Swap to APIServer for all communications by dcantah · Pull Request #628

Swap to APIServer for all communications by dcantah · Pull Request #628 · apple/container

Today, we have a sort of odd model all things considered. We
talk to the APIServer to do the initial container creation, which
mostly all of the work is just registering the runtime helper with
launchd. After this registration, almost all communication from a client
is talking directly to that runtime helper. This has a couple rather annoying
issues in that we now need a sort of event/notification channel that the helper
will establish with the APIServer for errors/start/exited cases.

If instead of talking to the runtime helper directly, we instead took a detour
through the APIServer, the APIServer is clued into exactly what order of operations
is occurring. This makes "did starting the container fail? Okay we should clean
up" scenarios much simpler, and it also simplifies the clients quite a bit
as they don't need this split brained client model, everyone just talks to the
APIServer. This change is in pursuit of that. I have reworked our clients, the
ContainerService and some of our XPC types to accomplish it.

The biggest "contract" changes are in the SandboxService. The first is today we have
on the flag when we register any runtime helper that makes any xpc messages wake up the
registered process. This isn't great in scenarios where the process may have crashed, or
it exited normally and we're just trying to invoke an RPC on it.

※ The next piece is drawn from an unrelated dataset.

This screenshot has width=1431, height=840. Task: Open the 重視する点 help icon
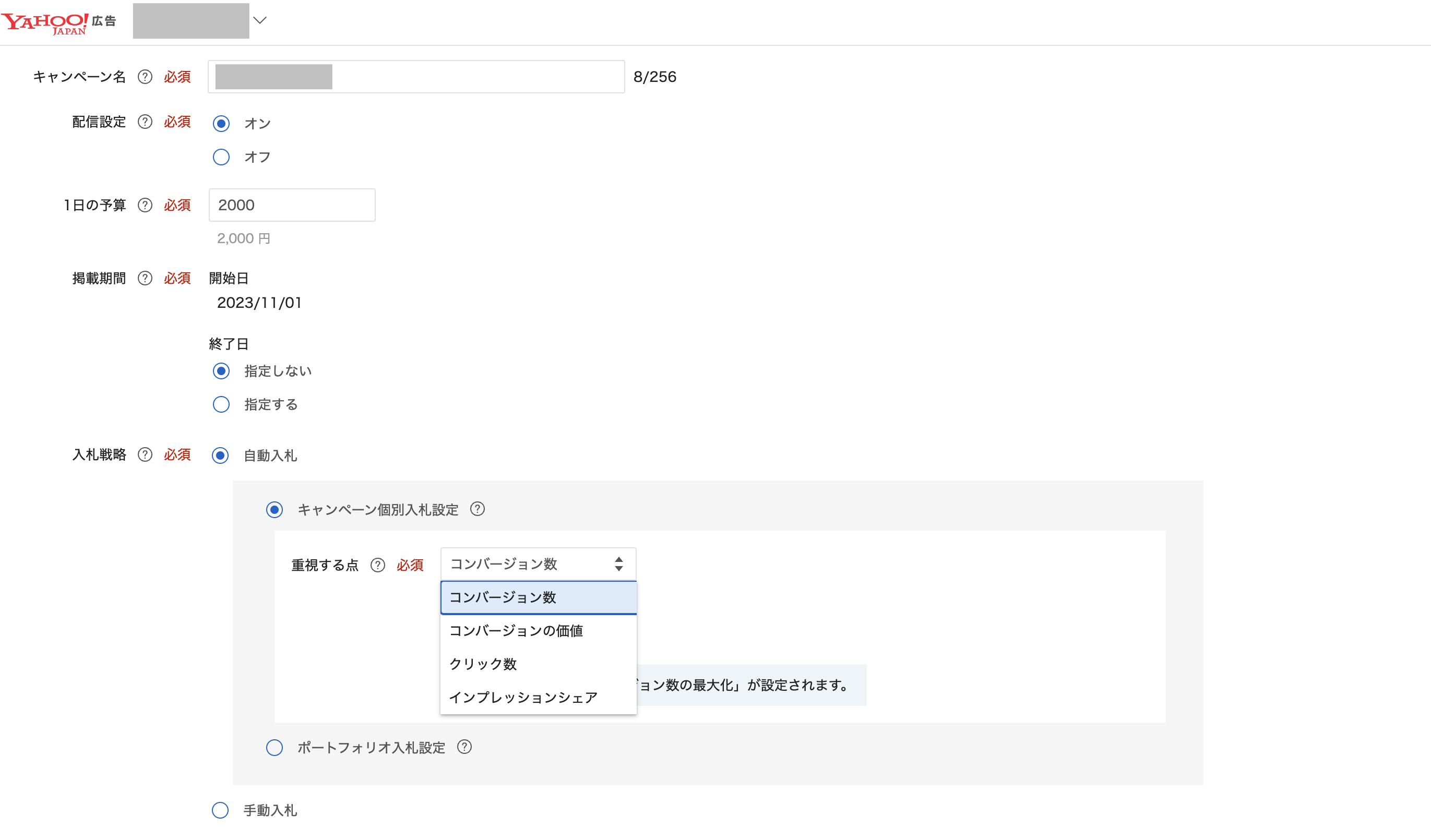378,565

Today the helper would
spawn again and try and answer our request. It'd be much nicer if we have a connection
object that will become invalid if the process that vended it to us is gone. To accomplish
this, now the runtime helpers will listen on an anonymous xpc connection and vend endpoints
from this via only one handler exposed by the SandboxService (createEndpoint). From that point
onwards all communication will be through the endpoint the service vended a client.

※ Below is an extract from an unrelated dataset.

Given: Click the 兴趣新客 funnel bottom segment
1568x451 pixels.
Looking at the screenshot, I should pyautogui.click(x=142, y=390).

The second change is the runtime helper will not exit on its own when the container exits, and
the event mechanism has been removed. Now the APIServer simply calls wait() to listen for container
exit in the background, and once we get an exit we will explicitly tell the helper to shutdown.
The rationale is if shutdown is driven by the APIServer now, we can be certain we received everything
we need from the helpers before they power down.